• Aufgabenstellung: Gib aus dem Artikel über die Band Taxiride die Passage von „Auf dem Teller“ bis einschließlich „zu haben scheinen.“ wortgetreu wieder.

Roulettespiel mit der Pop-Geschichte

Fernab aller Trends schafften die gerade zum Trio geschrumpften Taxiride in Australien den Sprung an die Spitze. Dem kleinen Rest der Welt wollen sie ihren klassischen Rockpop jetzt auch noch nahebringen

Auf dem Teller liegt ein gegrilltes Riesensteak, 24 Ounces, ziemlich saftig und auch nett dekoriert, mit einem winzigen Stengelchen Petersilie. Aus dem Off eine rauchige Stimme: „Australian for Salad“. Down Under als gefundenes Fressen für die TV-Werbung. Derbe, bäuerliche Rauf- und Trunkenbolde gesucht? Flug auf die andere Seite der Erde gebucht. „Man kann sie schon noch finden“, grinst Jason Singh, „diese Crocodile Dundees mit dem Messer im Stiefel.“ Aber man muss sich weit ins Hinterland verirren. „Unsere Metropolen“, Singh grinst jetzt noch breiter, „sind voll von Kultur.“ Er und seine Freunde, Tim Watson und Tim Wilde, kommen übrigens aus Melbourne, 2,9 Millionen Einwohner, Universitäten, Staatsbibliothek, Nationalgalerie, Bischofssitz. Und hunderte von Bars, in denen zumindest Rudimente des Klischees vom wilden Aussie doch überlebt zu haben scheinen.

• Bereitgestelltes Material:
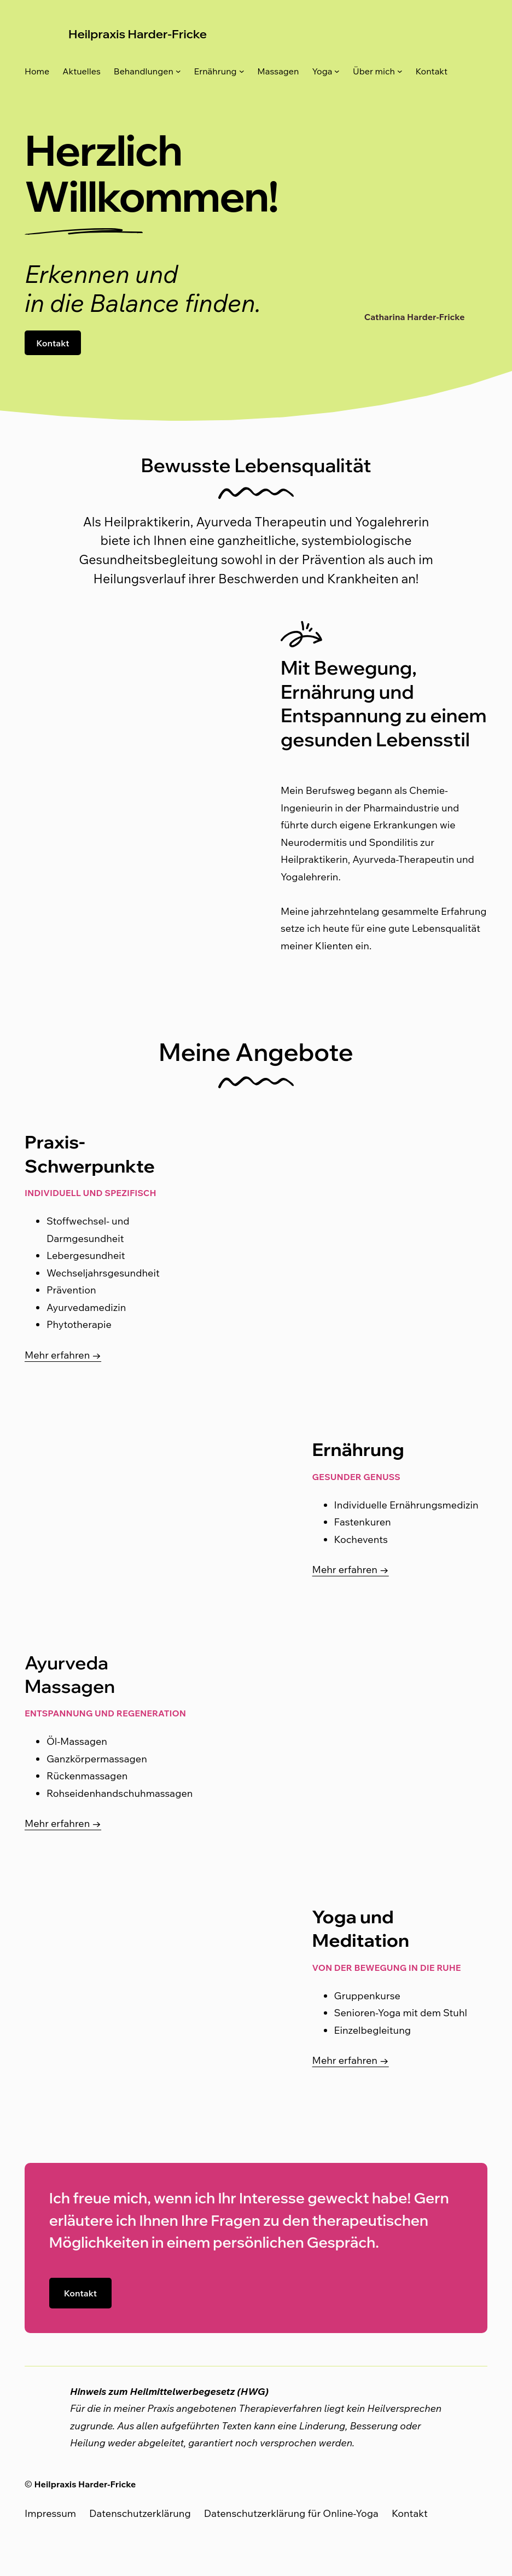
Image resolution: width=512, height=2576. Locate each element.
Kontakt (52, 343)
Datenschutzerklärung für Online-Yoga (291, 2513)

• Erwartete Antwort:
Auf dem Teller liegt ein gegrilltes Riesensteak, 24 Ounces, ziemlich saftig und auch nett dekoriert, mit einem winzigen Stengelchen Petersilie. Aus dem Off eine rauchige Stimme: „Australian for Salad“. Down Under als gefundenes Fressen für die TV-Werbung. Derbe, bäuerliche Rauf- und Trunkenbolde gesucht? Flug auf die andere Seite der Erde gebucht. „Man kann sie schon noch finden“, grinst Jason Singh, „diese Crocodile Dundees mit dem Messer im Stiefel.“ Aber man muss sich weit ins Hinterland verirren. „Unsere Metropolen“, Singh grinst jetzt noch breiter, „sind voll von Kultur.“ Er und seine Freunde, Tim Watson und Tim Wilde, kommen übrigens aus Melbourne, 2,9 Millionen Einwohner, Universitäten, Staatsbibliothek, Nationalgalerie, Bischofssitz. Und hunderte von Bars, in denen zumindest Rudimente des Klischees vom wilden Aussie doch überlebt zu haben scheinen.